I. A. Struve1, E. S. Salcedo1, C. S. Marshall1, J. M. Galante1 1University Of California – Davis,School Of Medicine,Sacramento, CA, USA
Introduction: The Massive Transfusion Protocol (MTP) facilitates rapid transfusion of blood components for patients in hemorrhagic shock. MTP implementation is highly resource intensive. Rapid deployment of all available transfusion service personnel is necessary to prepare and issue blood products promptly. This study explores factors contributing to appropriate blood product use with MTP activation in a Level 1 Trauma Center. We aim to establish a quality benchmark for the use of a limited resource.
Methods: Records of patients, for whom MTP was activated, from 3-month intervals over three consecutive years, were reviewed. Data collected includes: ordering specialty, patient location at the time of activation, and units transfused at 6 hours and at 24 hours. The primary outcome assessed was zero-use rates, which were compared by ordering specialty and patient location at the time of MTP activation. Zero-use was defined as zero PRBC units transfused at 24 hours following MTP activation. Secondary outcomes assessed were median PRBC units transfused and Crossed-To-Transfused (C:T) ratios, both compared by specialty and location. Categorical variables were compared with the chi-square test and continuous variables with confidence intervals using alpha=0.05.

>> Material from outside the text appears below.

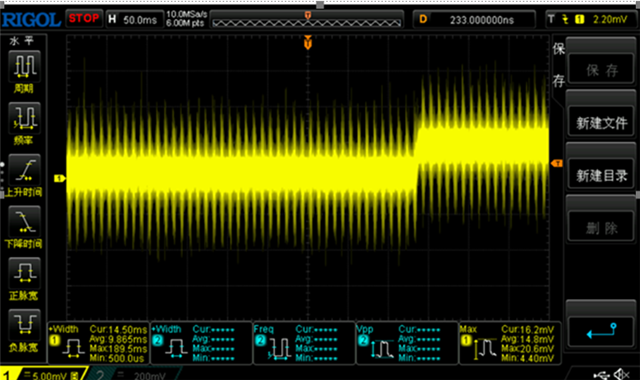
Task: Select the 负脉宽 negative pulse width icon
Action: click(24, 325)
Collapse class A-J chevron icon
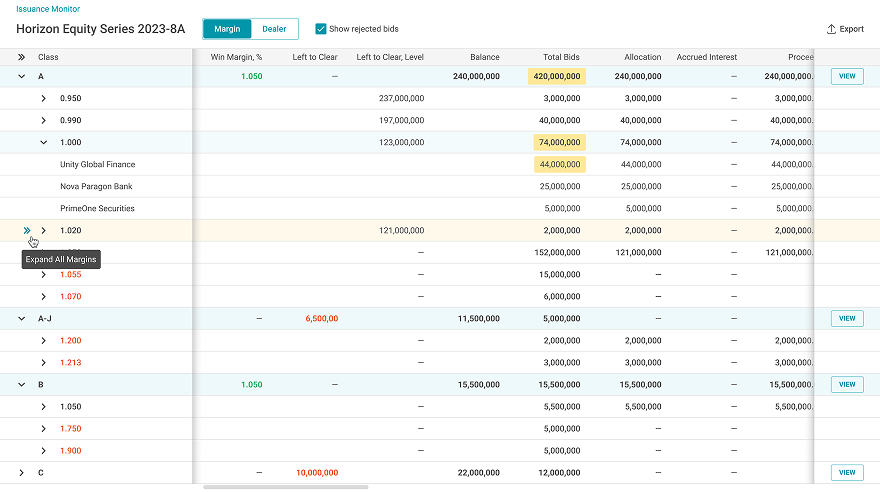880x492 pixels. (x=21, y=319)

Results: MTP was activated for 183 patients. The predominant specialties that activated MTP were emergency medicine (43%), surgery (24%), and anesthesia (22%), The predominant patient locations at the time of MTP activation were the ER (50%) and the OR (43%). Zero-use rates compared between predominant ordering specialties were not significant (p=0.75). Zero-use rates compared between the ER and the OR were significant (p=0.008) (Table 1). When MTP did not result in zero use, only activations made with the patient in the OR results in massive transfusion (MT) (6 units) (Table 1).
Conclusion: Patient location at the time of MTP activation is a significant predictor of appropriate MTP use. The OR is superior likely because the source and extent of hemorrhage is directly visualized. In the OR, zero-use rates are lowest and the median number of transfused units are 6 within 6 hours, an accepted definition of massive transfusion. Using the OR as a model for appropriate MTP activation, we propose a zero-use rate benchmark of 15%.